The NSW Land and Environment Court has ruled in our client’s favour on the question of allowing experts to give evidence in our legal challenge to a water sharing plan.  

Acting on behalf of the Nature Conservation Council of NSW (NCC), EDO lawyers are in the Court to challenge the validity of the Border Rivers Water Sharing Plan, arguing that the NSW Government Water and Environment ministers failed to properly consider future climate change when making the Border Rivers Plan. 

This is the first time a plan for sharing water is being challenged in court over climate change.  

Despite opposition from the ministers, Justice Pain agreed with NCC’s argument that expert evidence is necessary to allow the Court to understand the complexity of climate science, hydrology, and freshwater ecology, and will allow expert evidence.  

While the Court is allowing the expert evidence to be heard, the admissibility of the evidence remains a matter for the trial judge. The Court’s decision is available here.   

Andrew Kwan, Managing Lawyer of EDO’s Nature program said:

“This is a positive and significant ruling, as expert evidence in this type of legal challenge (judicial review) is uncommon. However, EDO has now had a number of recent successes for clients in ensuring expert evidence on climate change is before the courts and creating important legal precedent. Climate impacts are happening now, and it’s essential to have a clear view of the science, when trying to understand the law here.”  

“In this case, such evidence linking climate change with water availability and quality in the Murray Darling Basin will bolster our client’s arguments about the legal requirements of these water planning decisions. The MDB is of course not only the heart of Australia’s life-giving water resources and ecosystems, but also holds special significance for Aboriginal peoples. It must be protected for future generations, carefully accounting for the impacts of climate change.” 

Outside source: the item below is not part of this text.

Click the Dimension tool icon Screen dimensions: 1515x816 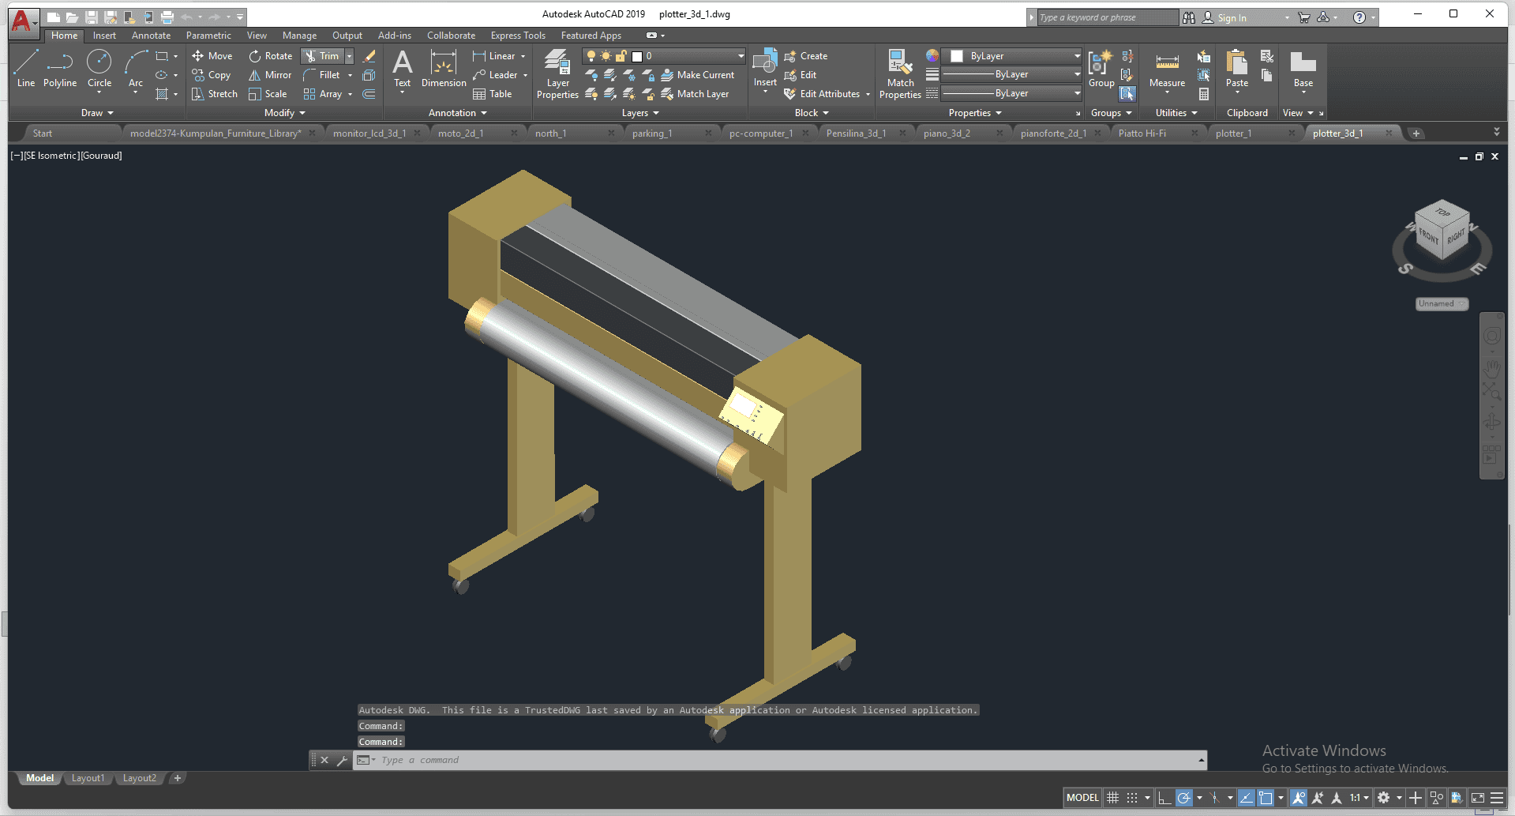coord(444,63)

Chris Gambian, Chief Executive of the Nature Conservation Council of NSW said: 

“It’s a great step forward that the Court agreed to hear expert testimony on how climate change is affecting rivers and wetlands. The expert evidence will underline just how important it is that climate impacts are properly factored into water management.”   

EDO will assemble expert witnesses to prepare reports for the case over the coming months. 

The case is next before the Court on 24 June 2022 when a timetable to prepare the matter for hearing will likely be set.